Research In Motion said on Wednesday that it has begun laying off employees as part of a restructuring plan aimed to save the company around $1 billion this fiscal year.
Last month, RIM CEO Thorsten Heins said that "significant layoffs" would be made this year, leading to estimates ranging from 2,000, or about 12-percent of its workforce, to 5,000, or about 30-percent. Now the BlackBerry maker reports that it has "reduced some positions as part of its program and may continue to do so as the company methodically works through a review of the business."
Naturally RIM declined to provide numbers, but the company cut 2,000 jobs, or about 11-percent of its workforce, last July, marking the biggest employee reduction in its history. As of May 2012, only 16,500 employees remained.

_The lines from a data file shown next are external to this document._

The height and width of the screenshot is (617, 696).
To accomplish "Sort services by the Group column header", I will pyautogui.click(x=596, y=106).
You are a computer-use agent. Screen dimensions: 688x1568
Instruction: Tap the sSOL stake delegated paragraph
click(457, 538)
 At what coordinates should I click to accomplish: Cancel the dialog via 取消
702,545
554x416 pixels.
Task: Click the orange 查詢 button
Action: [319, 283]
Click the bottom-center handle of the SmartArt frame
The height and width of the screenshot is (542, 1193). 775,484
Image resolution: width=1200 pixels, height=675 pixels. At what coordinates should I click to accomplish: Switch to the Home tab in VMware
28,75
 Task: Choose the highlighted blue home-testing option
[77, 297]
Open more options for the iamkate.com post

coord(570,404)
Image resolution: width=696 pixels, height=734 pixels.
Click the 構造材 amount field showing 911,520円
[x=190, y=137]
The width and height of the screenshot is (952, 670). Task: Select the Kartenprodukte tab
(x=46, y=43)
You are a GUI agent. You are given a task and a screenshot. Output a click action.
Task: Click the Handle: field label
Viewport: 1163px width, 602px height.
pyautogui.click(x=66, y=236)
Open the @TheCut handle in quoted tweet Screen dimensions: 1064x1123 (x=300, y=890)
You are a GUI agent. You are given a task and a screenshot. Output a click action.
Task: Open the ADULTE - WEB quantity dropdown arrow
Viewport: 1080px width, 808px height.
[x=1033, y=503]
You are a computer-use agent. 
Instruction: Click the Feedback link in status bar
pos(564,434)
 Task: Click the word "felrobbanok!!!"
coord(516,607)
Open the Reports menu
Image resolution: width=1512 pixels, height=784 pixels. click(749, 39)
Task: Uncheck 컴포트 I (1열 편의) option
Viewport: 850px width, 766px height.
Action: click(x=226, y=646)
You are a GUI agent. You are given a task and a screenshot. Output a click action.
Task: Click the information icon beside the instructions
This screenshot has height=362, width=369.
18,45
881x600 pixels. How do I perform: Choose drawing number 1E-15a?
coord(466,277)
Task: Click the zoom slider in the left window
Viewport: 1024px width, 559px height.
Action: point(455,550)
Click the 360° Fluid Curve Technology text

RIM is expected to cut around 6,000 jobs in its latest layoff spree. According to Jefferies analyst Peter Misek, the layoffs will be related to RIM's older software and manufacturing platforms. He also said that the company will need to be flexible as it releases new BlackBerry 10 phones, as currently its revenue base will not cover costs.
"They can't jeopardize the company," Misek said. "They have to give BlackBerry 10 a number of shots. If they release a BlackBerry 10 device and it's a good device, but it does OK, they'll want to pull off an even better device shortly thereafter, and if you don't have an appropriate cost structure you might wipe out your cash before you have an opportunity."
RIM shares were down 52 cents, or about 5-percent, at $10.44 in trading on the Toronto Stock Exchange on Wednesday.
The news arrives as RIM attempts to attract developers to its upcoming BlackBerry 10 operating system slated to launch later this year. The company also recently discontinued the 16 GB version of its BlackBerry PlayBook tablet, and saw one of its manufacturing partners announce its decision to stop manufacturing BlackBerry products.
"Celestica has been a high-performing manufacturing supplier for RIM and will work closely with RIM throughout the transition," Celestica said in a press release. "As discussed on the company’s first quarter results conference call on April 24, Celestica has been working with RIM as it assesses its supply chain strategy. Celestica estimates that prior to any recoveries, its restructuring charges will not exceed $35 million."
RIM is expected to provide a business update when it reports its first-quarter results on June 28.